Stored items
• • •
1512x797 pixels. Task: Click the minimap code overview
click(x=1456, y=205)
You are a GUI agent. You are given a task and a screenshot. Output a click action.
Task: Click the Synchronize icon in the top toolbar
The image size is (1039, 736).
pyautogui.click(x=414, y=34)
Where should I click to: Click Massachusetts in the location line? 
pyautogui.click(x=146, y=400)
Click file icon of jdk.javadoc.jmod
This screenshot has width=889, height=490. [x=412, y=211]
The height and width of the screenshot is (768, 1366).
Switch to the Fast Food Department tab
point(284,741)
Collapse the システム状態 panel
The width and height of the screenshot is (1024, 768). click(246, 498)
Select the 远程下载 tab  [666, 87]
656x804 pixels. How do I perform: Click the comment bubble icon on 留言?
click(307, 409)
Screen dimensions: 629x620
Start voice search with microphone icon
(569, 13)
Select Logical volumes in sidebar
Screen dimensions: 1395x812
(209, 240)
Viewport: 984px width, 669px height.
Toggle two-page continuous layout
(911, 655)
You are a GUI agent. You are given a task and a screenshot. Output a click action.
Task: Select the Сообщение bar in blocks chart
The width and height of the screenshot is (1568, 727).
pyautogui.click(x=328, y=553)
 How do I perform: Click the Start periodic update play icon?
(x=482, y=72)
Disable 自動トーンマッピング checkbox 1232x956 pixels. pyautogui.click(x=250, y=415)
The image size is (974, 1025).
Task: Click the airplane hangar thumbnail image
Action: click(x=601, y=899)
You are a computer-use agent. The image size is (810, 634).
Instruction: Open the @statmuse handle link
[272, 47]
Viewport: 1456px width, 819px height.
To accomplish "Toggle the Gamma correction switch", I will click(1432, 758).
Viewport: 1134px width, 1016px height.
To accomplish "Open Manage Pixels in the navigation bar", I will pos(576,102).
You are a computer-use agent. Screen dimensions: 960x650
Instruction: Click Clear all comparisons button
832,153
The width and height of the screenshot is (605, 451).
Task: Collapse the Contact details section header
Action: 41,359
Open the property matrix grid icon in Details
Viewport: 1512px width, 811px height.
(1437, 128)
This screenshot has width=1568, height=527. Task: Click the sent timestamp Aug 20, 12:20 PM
• • •
TASK DETAILS –
Copy out every line of the material above that contains the string "width". Match upper and lower case exactly.

RIGHT ANSWER –
This screenshot has width=889, height=490. [x=412, y=211]
The height and width of the screenshot is (768, 1366).
The width and height of the screenshot is (1024, 768). click(246, 498)
Viewport: 984px width, 669px height.
The width and height of the screenshot is (1568, 727).
Viewport: 1456px width, 819px height.
Viewport: 1134px width, 1016px height.
The width and height of the screenshot is (605, 451).
Viewport: 1512px width, 811px height.
This screenshot has width=1568, height=527. Task: Click the sent timestamp Aug 20, 12:20 PM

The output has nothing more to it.